3. Amortization risk of assets
(1) risk performance
Fixed/intangible assets acquired with non-taxable income, the depreciation/amortization of which is deducted before tax。
(2) policy bases
Article 28 of the implementing regulations specifies that no deduction may be made。
(iii) integrated control system construction
Previous audit
Establishment of a financial process for receiving and approving funds, in which the financial, legal and operational sectors jointly review the nature and use of funds。
2. Management at work
(1) set up special accounts to account for non-taxable income and expenditure and ensure “earmarked, separate accounting”。
(2) conduct self-checks on a regular basis (quarterly/half-yearly) to reconcile progress in the use of funds with desk records。
3. Subsequent declaration
(1) when calculating a transfer, focus on filling in the relevant schedules of non-taxable income to ensure that the transfers are accurate。
(2) information on the documentation of the disbursement of retention funds, management practices, accounting desk accounts, etc., for at least 10 years, for the purposes of tax audit。
4. Policy tracking
Focus on the latest policies in the fiscal sector and adapt non-taxable revenue management strategies in a timely manner (e.
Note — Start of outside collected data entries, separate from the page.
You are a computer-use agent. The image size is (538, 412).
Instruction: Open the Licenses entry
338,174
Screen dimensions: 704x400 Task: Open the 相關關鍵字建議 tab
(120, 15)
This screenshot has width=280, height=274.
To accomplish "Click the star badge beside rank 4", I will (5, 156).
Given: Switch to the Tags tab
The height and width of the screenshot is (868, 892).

G. The bridging policy following the implementation of the vat law)。
Core differences between non-taxable and tax-exempt income (key to avoiding confusion)
(i) essential attributes
1. Non-taxable income
It is not taxable and is not taxable at all。
2. Tax-free income
It is taxable and is exempt from tax benefits。
(ii) expenditure rules
1. Non-taxable income
Corresponding expenditure cannot be deducted。
2. Tax-free income
Corresponding expenditure is normally deducted (except as otherwise provided)
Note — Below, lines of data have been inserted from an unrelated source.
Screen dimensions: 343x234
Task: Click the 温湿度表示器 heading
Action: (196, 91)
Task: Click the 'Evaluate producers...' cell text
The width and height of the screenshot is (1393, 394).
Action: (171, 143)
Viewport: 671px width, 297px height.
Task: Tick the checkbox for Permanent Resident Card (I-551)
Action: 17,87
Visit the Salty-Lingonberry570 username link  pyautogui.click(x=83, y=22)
(iii) scope of application
1. Non-taxable income
Financial allocations, administrative fees, earmarked financial funds, etc。
2. Tax-free income
Interest on public debt, dividends from dividends among resident enterprises, etc。
(iv) limitations on limitation
1. Non-taxable income
The earmarked financial funds have a five-year lifetime。
2. Tax-free income
There is generally no explicit time limit for use。
(v) reporting requirements
1. Non-taxable income
Declares without filing。
2. Tax-free income
It will normally require prior filing or approval。
Summary
The core logic of non-taxable income from corporate income taxes is that “income is not taxed and expenditure is not withheld”, and it is determined that three conditions (specific documents, specialized management, separate accounting) are strictly met. Enterprises should establish a robust “receiving-accounting-use-declaration” whole-process management system that focuses on three core risks: identification, deduction, prescription, and avoidance of tax penalties resulting from policy misperceptions. If there is any doubt as to the nature of the income, it is recommended that tax authorities or professional tax advisers be consulted in a timely manner to ensure compliance with tax processing。